Adult - “It makes sense to be close”
Child - “I like you”
These are meant to counter the life script messages received from the parents in childhood. In the examples above the person would have received a “Don’t feel” injunction from the parents. The therapist then at some point gives the permissions cited above. Often stated in the literature, the key to therapeutic procedure of permission giving is getting the timing right but then not much ever is said about when that might be.
I have never thought much of this therapeutic technique as it seems too predictable and obvious to me. A bit like affirmations can be. I think affirmations are a good idea but as a transaction between client and therapist they are useful but maybe a bit limited.
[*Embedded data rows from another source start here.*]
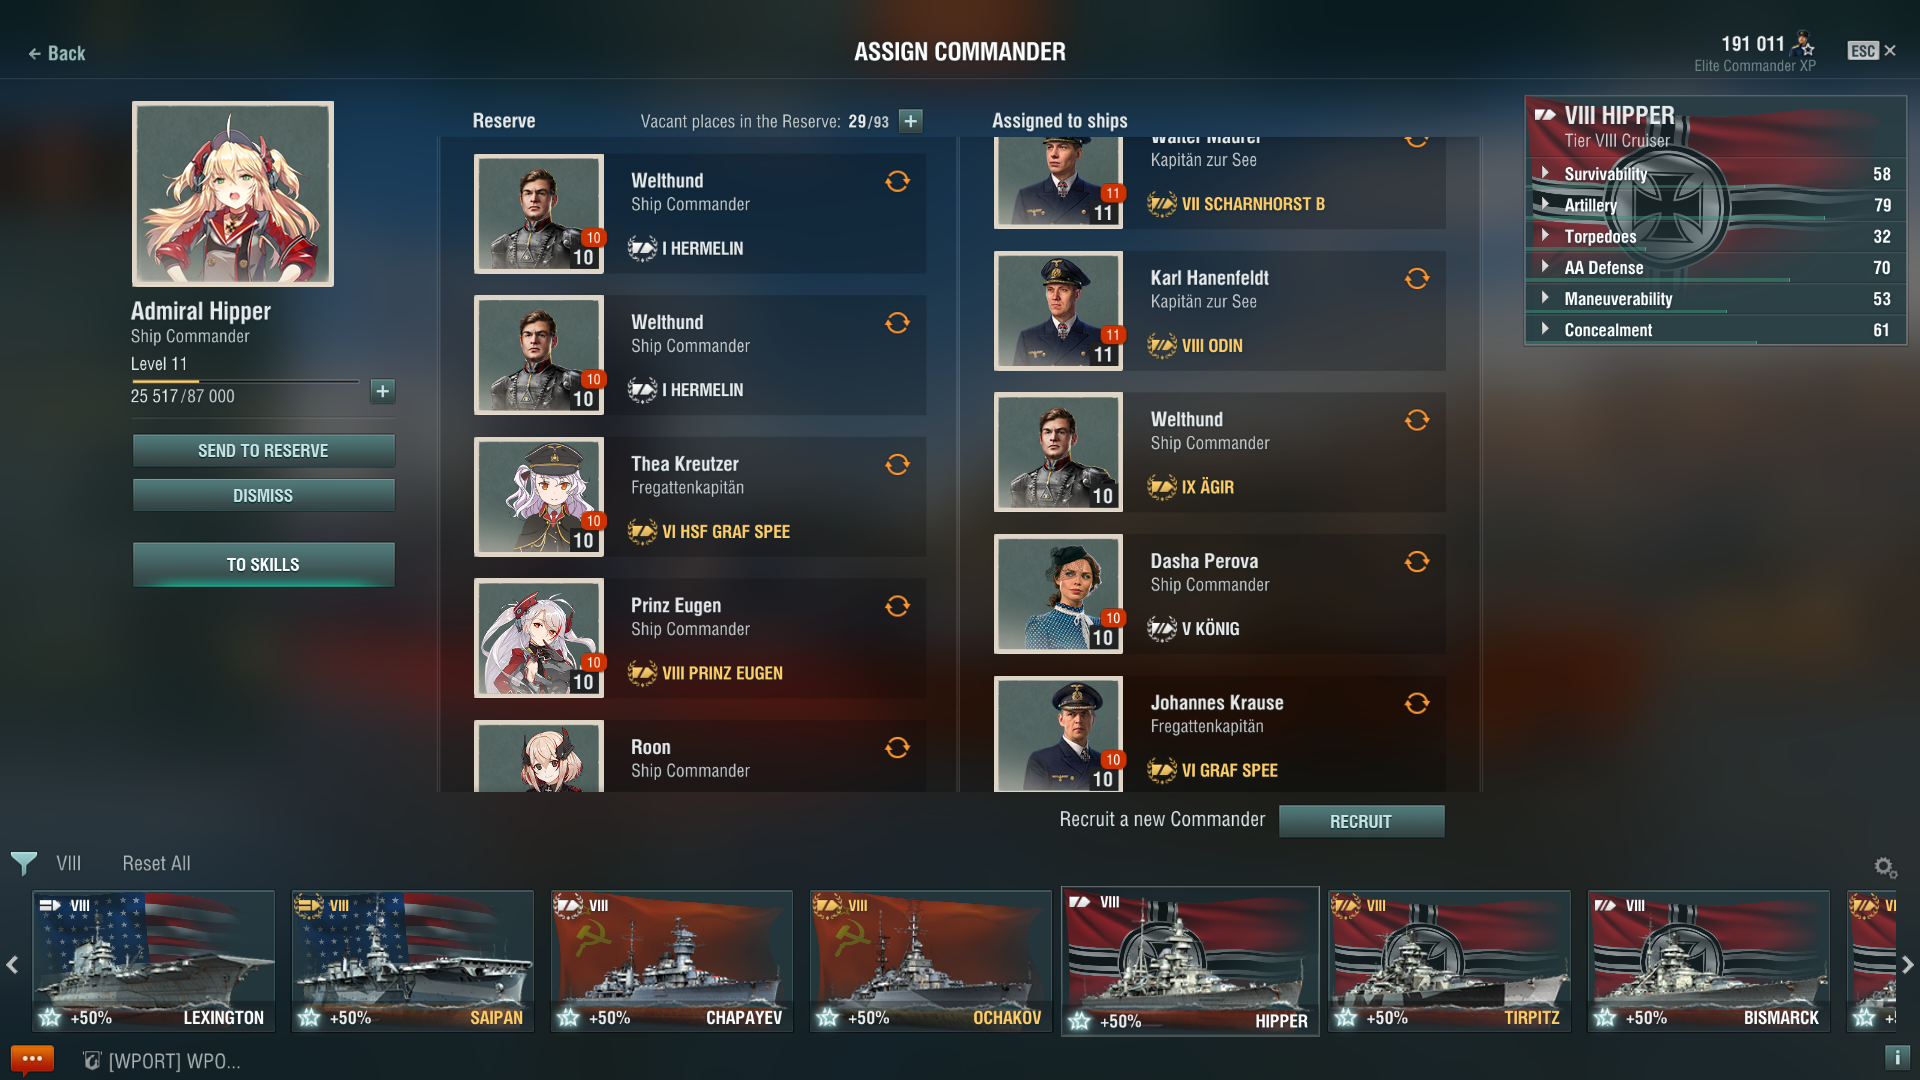Select the Tirpitz ship thumbnail
Viewport: 1920px width, 1080px height.
pyautogui.click(x=1449, y=961)
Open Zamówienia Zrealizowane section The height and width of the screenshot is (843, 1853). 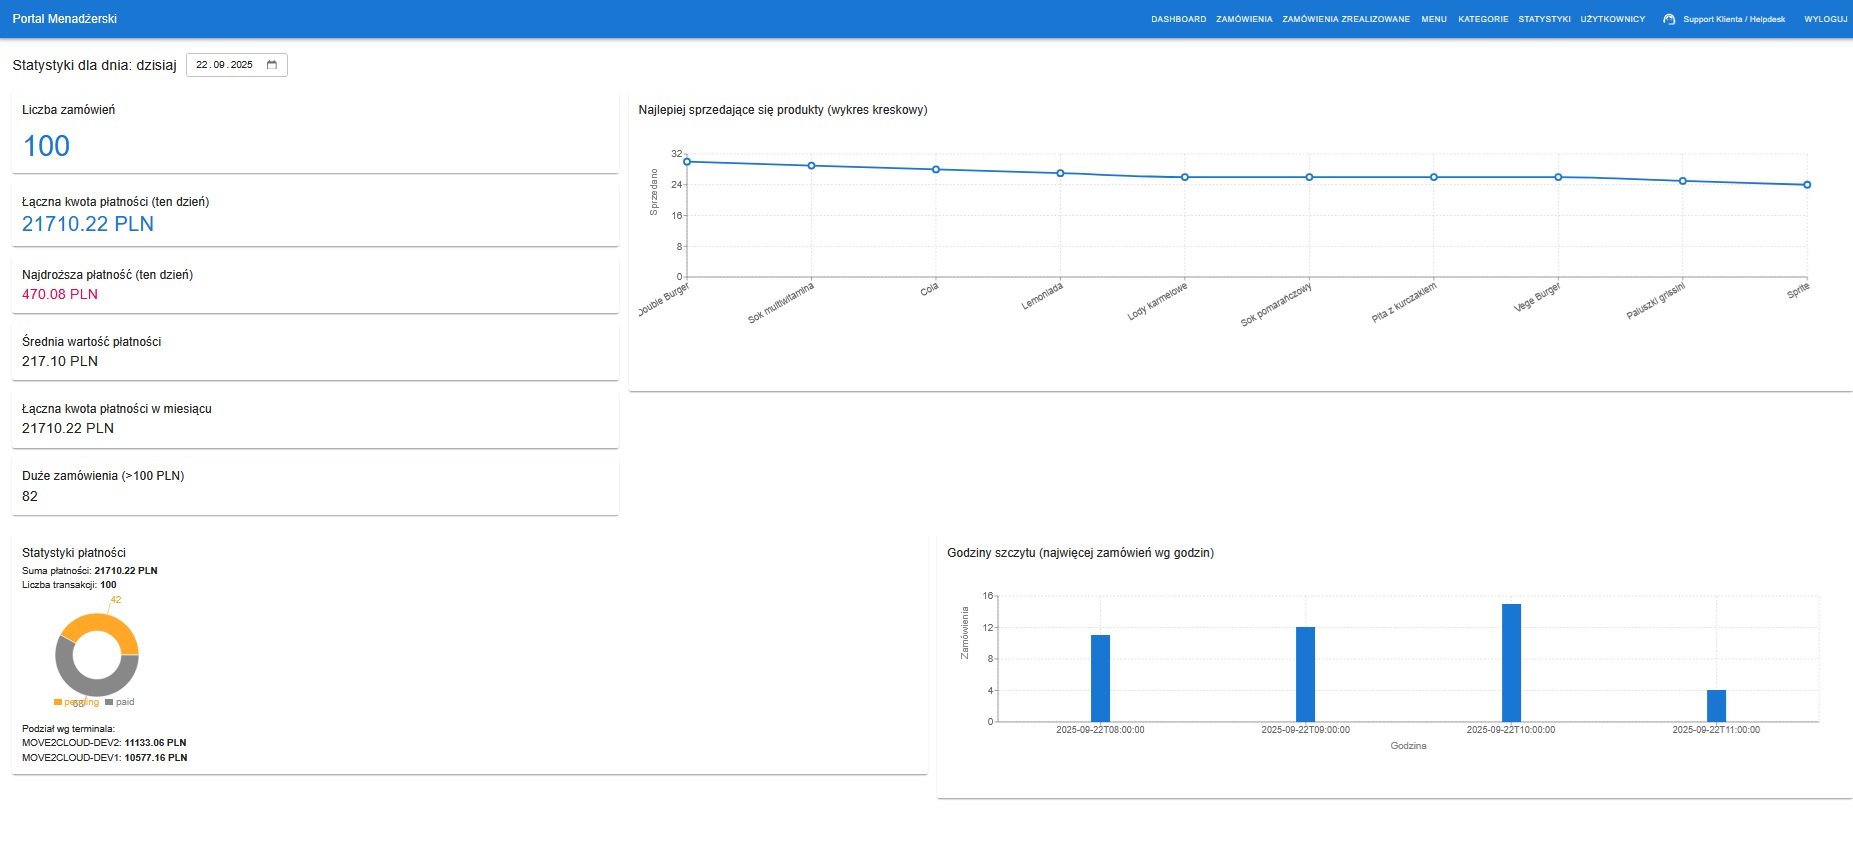pos(1346,19)
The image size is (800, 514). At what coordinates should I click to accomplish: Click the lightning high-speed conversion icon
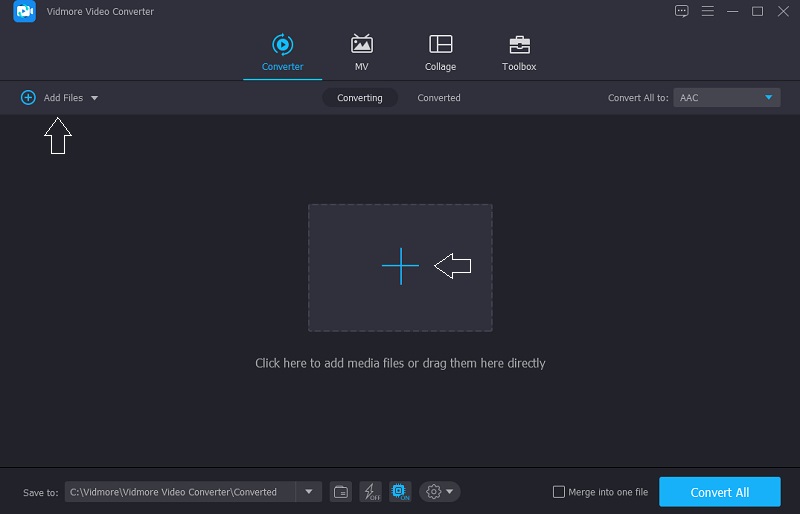point(370,492)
Over time however I began to realise, without even knowing it, that I have in one way been doing such a thing with some clients. Some would argue that I am giving permissions to the client even though I do not see it that way myself. I would say I am making hypnotic suggestions to the client and do this when a very specific set of conditions exists with the client. Most notably when the client is in a highly suggestible state of mind.
When working with some clients they can become highly regressed which would be diagrammed as such
When looking at the client they appear very child like, usually in deep emotion. This it can be said is when a person is highly suggestible. They are particularly open to hypnotic suggestions at this point. With the Parent and Adult ego state decommissioned to a significant degree the therapist can communicate directly with the very young Child ego state. Thus one could say, communicate directly with the unconscious at least to some degree.
If they are not openly displaying emotion but tend to be silent and sitting quietly the conditions may be right to begin making such hypnotic suggestions. The statements I make are probably a combination of Adult and Parent transactions.
“Good to see the feeling”
The client may then make statements about defying some parental directive which is met with the suggestion like:
”Say what you feel/think”
The reason why they are kept short is because I do not want to distract the client with my presence. I am not not wanting the client to respond back in any way to me. I am not wanting them to say thank you or really any response back to me about my comment as that will weaken the regression at the most crucial of times. I am wanting the client to remain highly regressed. Some clients can do this and some cannot. Those who can would be seen to be better hypnotic subjects than those who can’t.
The key is for the person to be conscious but distracted, so you can communicate to them with out them realizing you are.
When these types of transactions have happened between client and therapist often the client’s memory of them is quite poor.
If this theoretical statement is accurate then one has a powerful means of facilitating change in the client. To find a way of communicating directly with the client’s unconscious is a fertile discovery indeed.